_What is expected:_
For every line in the records that has the word "each", make a copy.

Saved entries
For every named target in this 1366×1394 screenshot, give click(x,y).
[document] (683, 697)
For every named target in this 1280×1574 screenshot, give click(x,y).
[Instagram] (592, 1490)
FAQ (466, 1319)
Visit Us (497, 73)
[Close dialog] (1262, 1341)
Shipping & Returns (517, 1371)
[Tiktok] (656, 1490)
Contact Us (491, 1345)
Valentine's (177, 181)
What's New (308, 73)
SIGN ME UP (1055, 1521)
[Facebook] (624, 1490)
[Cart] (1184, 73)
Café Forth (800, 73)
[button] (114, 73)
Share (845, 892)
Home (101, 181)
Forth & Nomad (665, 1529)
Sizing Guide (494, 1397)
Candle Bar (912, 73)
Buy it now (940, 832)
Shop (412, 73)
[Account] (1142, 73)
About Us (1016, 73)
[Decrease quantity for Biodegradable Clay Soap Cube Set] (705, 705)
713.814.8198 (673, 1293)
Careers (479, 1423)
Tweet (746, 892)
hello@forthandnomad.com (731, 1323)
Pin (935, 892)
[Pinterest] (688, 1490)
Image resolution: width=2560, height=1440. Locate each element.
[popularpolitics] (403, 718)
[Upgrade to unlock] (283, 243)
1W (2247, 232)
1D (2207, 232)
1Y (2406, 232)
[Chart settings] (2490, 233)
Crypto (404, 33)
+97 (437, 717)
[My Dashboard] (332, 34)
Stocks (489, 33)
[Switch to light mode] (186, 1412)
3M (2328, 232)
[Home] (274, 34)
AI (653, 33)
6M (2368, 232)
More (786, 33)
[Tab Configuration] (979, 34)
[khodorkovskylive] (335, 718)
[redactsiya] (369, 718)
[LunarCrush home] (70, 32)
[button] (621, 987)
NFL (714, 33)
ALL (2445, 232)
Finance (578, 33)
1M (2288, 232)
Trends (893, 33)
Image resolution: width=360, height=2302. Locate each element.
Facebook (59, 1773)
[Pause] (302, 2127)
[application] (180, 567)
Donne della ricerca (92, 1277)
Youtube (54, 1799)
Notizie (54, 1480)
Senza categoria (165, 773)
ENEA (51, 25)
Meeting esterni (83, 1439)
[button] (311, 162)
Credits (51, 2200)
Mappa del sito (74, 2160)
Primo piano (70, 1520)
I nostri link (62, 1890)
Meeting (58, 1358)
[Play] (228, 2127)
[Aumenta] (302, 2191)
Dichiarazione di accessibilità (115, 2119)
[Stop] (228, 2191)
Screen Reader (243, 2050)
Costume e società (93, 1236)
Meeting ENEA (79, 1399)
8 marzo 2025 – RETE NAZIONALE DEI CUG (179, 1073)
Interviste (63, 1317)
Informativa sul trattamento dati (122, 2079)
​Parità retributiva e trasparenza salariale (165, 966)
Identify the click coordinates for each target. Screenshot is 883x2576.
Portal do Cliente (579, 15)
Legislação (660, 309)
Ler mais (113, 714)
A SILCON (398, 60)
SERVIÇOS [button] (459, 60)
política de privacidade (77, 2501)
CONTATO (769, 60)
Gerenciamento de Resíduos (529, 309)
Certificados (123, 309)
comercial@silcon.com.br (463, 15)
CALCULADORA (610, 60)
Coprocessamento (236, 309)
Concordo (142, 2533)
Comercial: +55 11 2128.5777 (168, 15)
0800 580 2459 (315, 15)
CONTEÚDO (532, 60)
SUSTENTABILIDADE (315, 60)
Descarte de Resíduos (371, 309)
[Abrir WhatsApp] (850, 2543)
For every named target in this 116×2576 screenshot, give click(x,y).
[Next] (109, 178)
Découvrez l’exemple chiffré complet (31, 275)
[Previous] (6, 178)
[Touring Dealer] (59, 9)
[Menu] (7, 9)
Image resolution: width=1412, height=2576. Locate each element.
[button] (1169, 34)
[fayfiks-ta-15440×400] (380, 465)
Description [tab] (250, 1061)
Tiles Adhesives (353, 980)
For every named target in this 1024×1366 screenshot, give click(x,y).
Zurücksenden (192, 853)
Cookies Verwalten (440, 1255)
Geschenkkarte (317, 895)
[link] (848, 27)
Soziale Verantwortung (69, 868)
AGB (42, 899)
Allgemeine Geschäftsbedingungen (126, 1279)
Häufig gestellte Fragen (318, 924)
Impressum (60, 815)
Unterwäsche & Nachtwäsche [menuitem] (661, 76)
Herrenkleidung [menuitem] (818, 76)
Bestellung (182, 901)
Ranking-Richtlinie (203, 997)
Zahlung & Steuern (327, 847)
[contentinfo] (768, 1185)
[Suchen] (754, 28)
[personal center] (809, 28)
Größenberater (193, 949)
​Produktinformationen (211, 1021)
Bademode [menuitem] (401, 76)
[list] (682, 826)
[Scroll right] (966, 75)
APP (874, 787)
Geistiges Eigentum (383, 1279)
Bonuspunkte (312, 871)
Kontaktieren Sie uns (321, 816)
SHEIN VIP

_Answer to the problem:_
Image resolution: width=2560, height=1440. Locate each element.
Image resolution: width=360, height=2302. Locate each element.
Identify the click coordinates for each target. Screenshot is 883x2576.
Image resolution: width=1412, height=2576. Locate each element.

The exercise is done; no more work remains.